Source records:
::::::::::
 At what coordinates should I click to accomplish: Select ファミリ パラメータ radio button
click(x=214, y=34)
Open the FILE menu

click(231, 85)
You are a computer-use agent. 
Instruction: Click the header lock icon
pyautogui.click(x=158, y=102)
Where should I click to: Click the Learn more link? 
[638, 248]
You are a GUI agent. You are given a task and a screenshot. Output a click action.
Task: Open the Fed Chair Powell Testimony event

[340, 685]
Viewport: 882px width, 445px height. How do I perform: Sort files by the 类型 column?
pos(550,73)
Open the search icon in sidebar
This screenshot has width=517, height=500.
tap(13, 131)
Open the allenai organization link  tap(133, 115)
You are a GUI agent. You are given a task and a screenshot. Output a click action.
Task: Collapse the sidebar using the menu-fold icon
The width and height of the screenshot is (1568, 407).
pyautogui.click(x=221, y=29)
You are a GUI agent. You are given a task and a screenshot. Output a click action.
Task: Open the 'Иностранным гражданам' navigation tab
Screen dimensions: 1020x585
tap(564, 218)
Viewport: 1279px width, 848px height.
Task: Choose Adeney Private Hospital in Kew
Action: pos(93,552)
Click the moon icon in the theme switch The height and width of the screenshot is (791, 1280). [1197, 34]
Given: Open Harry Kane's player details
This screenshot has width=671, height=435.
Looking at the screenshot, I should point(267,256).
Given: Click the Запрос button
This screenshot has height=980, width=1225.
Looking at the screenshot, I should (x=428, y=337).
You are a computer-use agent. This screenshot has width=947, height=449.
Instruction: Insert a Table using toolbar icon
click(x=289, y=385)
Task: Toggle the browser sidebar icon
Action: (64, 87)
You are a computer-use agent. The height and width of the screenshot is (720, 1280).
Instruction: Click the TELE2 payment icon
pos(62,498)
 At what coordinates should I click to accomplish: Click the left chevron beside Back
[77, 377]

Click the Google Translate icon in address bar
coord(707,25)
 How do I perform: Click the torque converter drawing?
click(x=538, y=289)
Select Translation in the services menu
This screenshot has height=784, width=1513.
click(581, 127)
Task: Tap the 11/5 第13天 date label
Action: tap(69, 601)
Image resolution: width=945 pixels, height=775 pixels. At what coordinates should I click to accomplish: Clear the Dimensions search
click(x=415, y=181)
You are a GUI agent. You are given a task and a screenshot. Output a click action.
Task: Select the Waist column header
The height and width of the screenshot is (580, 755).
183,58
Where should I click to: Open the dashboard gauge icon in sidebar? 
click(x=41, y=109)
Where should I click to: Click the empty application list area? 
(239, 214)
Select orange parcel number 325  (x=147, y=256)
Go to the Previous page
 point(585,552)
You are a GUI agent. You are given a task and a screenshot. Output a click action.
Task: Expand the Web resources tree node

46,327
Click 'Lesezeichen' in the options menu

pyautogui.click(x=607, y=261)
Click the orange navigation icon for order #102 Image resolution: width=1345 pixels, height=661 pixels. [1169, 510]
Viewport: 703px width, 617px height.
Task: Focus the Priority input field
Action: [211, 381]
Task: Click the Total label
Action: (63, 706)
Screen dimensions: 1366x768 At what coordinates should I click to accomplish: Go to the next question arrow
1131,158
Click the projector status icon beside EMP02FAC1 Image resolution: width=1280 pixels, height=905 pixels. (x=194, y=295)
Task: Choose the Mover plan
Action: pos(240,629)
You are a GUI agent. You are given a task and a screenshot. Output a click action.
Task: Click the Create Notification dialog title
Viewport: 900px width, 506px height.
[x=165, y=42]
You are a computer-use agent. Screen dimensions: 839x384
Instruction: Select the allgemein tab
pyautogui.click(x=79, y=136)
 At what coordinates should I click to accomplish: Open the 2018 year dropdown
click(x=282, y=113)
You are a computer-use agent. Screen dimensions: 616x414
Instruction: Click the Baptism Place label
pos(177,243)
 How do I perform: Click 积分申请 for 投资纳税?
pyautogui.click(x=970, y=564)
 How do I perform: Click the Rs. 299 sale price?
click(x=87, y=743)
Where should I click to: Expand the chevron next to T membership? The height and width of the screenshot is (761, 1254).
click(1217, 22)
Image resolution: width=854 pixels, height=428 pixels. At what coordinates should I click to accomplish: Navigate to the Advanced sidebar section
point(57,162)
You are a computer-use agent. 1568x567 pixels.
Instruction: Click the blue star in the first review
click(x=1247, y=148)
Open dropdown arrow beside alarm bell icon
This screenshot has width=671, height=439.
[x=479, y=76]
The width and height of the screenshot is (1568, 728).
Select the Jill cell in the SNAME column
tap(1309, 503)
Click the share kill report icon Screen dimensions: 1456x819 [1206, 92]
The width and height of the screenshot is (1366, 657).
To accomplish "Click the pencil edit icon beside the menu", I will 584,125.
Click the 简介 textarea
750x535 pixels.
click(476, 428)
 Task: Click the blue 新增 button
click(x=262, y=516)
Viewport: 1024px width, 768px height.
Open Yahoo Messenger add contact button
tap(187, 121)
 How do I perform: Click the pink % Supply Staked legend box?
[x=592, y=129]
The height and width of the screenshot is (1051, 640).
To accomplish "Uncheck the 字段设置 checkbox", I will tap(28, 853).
::::::::::
▶ EXERCISE: Please copy the lines in the records above between the one holding "Instruction: Click the Baptism Place label" and the one holding "The width and height of the screenshot is (1568, 728).", inclusive, exactly and with no other line.

▶ RESPONSE TO THIS TASK:
Instruction: Click the Baptism Place label
pos(177,243)
 How do I perform: Click 积分申请 for 投资纳税?
pyautogui.click(x=970, y=564)
 How do I perform: Click the Rs. 299 sale price?
click(x=87, y=743)
Where should I click to: Expand the chevron next to T membership? The height and width of the screenshot is (761, 1254).
click(1217, 22)
Image resolution: width=854 pixels, height=428 pixels. At what coordinates should I click to accomplish: Navigate to the Advanced sidebar section
point(57,162)
You are a computer-use agent. 1568x567 pixels.
Instruction: Click the blue star in the first review
click(x=1247, y=148)
Open dropdown arrow beside alarm bell icon
This screenshot has width=671, height=439.
[x=479, y=76]
The width and height of the screenshot is (1568, 728).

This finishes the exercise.